The Fenians and Home Rulers became particularly aggressive in the early eighties when competition from American food-stuffs drove the prices of agricultural products right down, and would have made the position of the Irish tenant a desperate one if rents hadn’t been considerably reduced.

In contrast to Ireland’s growing power of attack, the power of her opponent to resist was weakening.

The reduction of land-rents, which had become unavoidable, made the most determined opponents of Home Rule – the great landowners of Ireland – favour separation in order to save what could be saved. [3]

On the other hand in England the Liberal Party became more and more radical, and more and more conciliatory towards the Irish. We have already mentioned that the English workers had come increasingly under Liberal influence after the Paris Commune. This estranged them from socialism. However the Liberals only succeeded in attracting them by continually adapting themselves to the workers’ demands.

Thus they had to replace the policy of forcible suppression of national movements with one of compromise and conciliation.

However the English taxpayers as a whole also grew to dislike a policy of suppression which entailed even more enormous costs, and the less they had the interests of the great landowners at heart, and the more the Irish landowners themselves showed themselves willing to be bargained with, the more pointless it all seemed.

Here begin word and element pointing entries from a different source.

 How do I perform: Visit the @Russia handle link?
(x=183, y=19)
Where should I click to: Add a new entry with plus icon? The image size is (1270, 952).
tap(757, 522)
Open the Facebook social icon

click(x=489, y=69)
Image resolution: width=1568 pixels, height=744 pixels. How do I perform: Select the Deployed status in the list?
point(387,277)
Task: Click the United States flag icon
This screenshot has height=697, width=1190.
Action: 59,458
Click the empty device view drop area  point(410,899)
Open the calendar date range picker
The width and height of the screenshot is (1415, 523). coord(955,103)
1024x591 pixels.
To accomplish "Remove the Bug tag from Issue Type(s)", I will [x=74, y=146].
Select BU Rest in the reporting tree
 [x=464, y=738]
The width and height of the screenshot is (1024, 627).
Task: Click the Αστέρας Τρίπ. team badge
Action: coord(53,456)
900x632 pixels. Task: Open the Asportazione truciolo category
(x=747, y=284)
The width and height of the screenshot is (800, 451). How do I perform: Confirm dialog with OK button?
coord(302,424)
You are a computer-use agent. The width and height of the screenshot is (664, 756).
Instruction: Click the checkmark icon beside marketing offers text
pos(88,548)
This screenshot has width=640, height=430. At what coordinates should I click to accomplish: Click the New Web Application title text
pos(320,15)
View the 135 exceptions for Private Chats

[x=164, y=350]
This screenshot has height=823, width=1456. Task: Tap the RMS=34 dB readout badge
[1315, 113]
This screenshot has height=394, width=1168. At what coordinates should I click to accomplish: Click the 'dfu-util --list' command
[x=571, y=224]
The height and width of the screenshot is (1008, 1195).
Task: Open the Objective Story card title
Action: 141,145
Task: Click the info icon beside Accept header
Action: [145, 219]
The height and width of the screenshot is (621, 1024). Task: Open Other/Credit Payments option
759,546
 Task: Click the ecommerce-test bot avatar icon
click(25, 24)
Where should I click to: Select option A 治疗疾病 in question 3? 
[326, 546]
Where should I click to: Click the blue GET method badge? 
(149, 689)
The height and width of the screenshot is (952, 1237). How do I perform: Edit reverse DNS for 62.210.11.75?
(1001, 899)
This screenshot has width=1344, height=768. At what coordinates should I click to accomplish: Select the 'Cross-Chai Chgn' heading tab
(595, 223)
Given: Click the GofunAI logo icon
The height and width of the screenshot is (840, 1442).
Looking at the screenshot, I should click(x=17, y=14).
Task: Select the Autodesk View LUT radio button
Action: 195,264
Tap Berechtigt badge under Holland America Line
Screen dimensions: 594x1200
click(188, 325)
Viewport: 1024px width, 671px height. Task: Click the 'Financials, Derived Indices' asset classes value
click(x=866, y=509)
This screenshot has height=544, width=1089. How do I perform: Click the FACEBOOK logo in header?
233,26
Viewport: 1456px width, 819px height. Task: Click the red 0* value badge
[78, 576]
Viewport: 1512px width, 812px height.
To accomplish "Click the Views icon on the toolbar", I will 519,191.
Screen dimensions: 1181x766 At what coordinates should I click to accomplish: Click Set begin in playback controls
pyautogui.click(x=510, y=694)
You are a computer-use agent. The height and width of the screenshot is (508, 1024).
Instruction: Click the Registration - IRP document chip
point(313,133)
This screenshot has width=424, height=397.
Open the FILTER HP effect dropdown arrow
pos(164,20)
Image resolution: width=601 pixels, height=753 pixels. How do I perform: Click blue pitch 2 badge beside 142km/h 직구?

Finally the presence of the Irish members in the English Parliament made it increasingly difficult to legislate quickly and successfully. Ireland sent 105 members into Parliament, of which the majority, usually over 80, were nationalists. Frequently they held the balance between the two large traditional parties, and were always inclined to join the Opposition and use all the tricks of the trade to make the life of every government a misery, and, at the very least delay that legislation in which they had no interest.

In 1865 the workers won an electoral reform, which admittedly did not give the universal vote, but which gave a vote to many workers who had previously not had one. After the reform new elections were held and the Liberals won with a large majority. Gladstone then brought in a Bill designed to create an Irish Parliament.

However not the whole of the Liberal Party could accept this step. It split and Gladstone was defeated with 311 as against 341 votes.

It was not until 1893 that Gladstone got a majority for a new Home Rule Bill, but only in the Lower House. The Upper House rejected it. As long as this resistance was unbroken, Home Rule remained impossible, and the English retained the methods of carrot and stick. They passed land reforms which were more and more radical and which were increasingly successful economically, but at the same time they passed coercive laws which exacted unprecedented sacrifices from both sides and whose only lasting effect was the growing embitterment of the combatants.

The Upper House did not lose the power of blocking Home Rule till 1911. From then on England no longer stood in the way of granting Home Rule to Ireland.

But meanwhile a new opponent of this demand had arisen in Ireland itself. That was Ulster.

 

Footnotes

2. It is not clear in what sense Kautsky means that the clergy had become part of the establishment. They certainly did not become part of the British establishment in Ireland at this time: on the contrary, with the replacement in about 1850 of the liberal hierarchy of the first half of the century by the Ultramontane hierarchy which has dominated Southern Irish society ever since, the Catholic Church became one of the chief anti-British forces in Ireland. From 1850 the clergy behaved as a distinct Irish establishment, dedicated to eradicating the effects of British liberalism and secularism from Irish society.

Footnotes

3. Around 1870 some landlords took the initiative in launching the Home Rule movement, reckoning that they had better chances of survival in a Home Rule Ireland which they helped to bring into being, than in a United Kingdom in which the agrarian demands of the Irish peasants were made law by the British industrial capitalist ruling class, which had little sympathy with the cause of landlordism. Isaac Butt, the founder of the Home Rule movement, was a lifelong champion of Orange Tory landlordism.